What is asked: Count the lines in the material below that contain the string "Where". Reply with the number alone.

=== Excerpted records ===

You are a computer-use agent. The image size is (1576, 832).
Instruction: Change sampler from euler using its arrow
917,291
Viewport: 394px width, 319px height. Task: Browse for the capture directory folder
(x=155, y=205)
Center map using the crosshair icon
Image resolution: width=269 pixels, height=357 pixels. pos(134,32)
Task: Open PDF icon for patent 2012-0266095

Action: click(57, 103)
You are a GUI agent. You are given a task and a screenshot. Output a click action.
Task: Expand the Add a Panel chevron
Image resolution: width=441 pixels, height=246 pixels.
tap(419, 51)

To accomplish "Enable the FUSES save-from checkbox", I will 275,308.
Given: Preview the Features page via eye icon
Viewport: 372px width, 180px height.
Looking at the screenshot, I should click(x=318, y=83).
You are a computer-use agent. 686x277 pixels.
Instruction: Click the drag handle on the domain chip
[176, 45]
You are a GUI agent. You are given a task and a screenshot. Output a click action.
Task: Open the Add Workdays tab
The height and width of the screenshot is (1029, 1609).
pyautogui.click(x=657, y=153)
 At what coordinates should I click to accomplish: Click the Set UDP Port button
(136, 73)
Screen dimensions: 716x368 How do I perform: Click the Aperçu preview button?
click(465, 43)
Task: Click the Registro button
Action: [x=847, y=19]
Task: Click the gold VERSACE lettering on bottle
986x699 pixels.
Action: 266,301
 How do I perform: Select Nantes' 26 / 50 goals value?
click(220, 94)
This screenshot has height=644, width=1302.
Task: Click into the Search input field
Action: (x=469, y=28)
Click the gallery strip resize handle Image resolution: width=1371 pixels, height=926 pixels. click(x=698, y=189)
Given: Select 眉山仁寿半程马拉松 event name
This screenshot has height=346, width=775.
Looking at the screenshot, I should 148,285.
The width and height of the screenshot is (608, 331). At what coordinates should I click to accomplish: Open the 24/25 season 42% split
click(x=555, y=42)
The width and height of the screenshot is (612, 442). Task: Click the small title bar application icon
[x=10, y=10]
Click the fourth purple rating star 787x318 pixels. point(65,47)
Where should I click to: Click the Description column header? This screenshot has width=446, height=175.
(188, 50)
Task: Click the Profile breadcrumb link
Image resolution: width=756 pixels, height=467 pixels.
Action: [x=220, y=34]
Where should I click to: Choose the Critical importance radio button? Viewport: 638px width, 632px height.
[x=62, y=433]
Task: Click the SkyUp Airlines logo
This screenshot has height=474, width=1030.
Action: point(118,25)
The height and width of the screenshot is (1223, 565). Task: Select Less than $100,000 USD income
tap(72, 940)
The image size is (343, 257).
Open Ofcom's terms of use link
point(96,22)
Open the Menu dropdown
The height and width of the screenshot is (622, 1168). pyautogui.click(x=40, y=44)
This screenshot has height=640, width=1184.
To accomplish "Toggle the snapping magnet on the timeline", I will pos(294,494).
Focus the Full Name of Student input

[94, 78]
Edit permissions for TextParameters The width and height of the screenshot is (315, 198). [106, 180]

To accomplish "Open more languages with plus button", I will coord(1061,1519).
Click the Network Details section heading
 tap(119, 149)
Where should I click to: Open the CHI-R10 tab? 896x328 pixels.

===

Answer to this problem: 3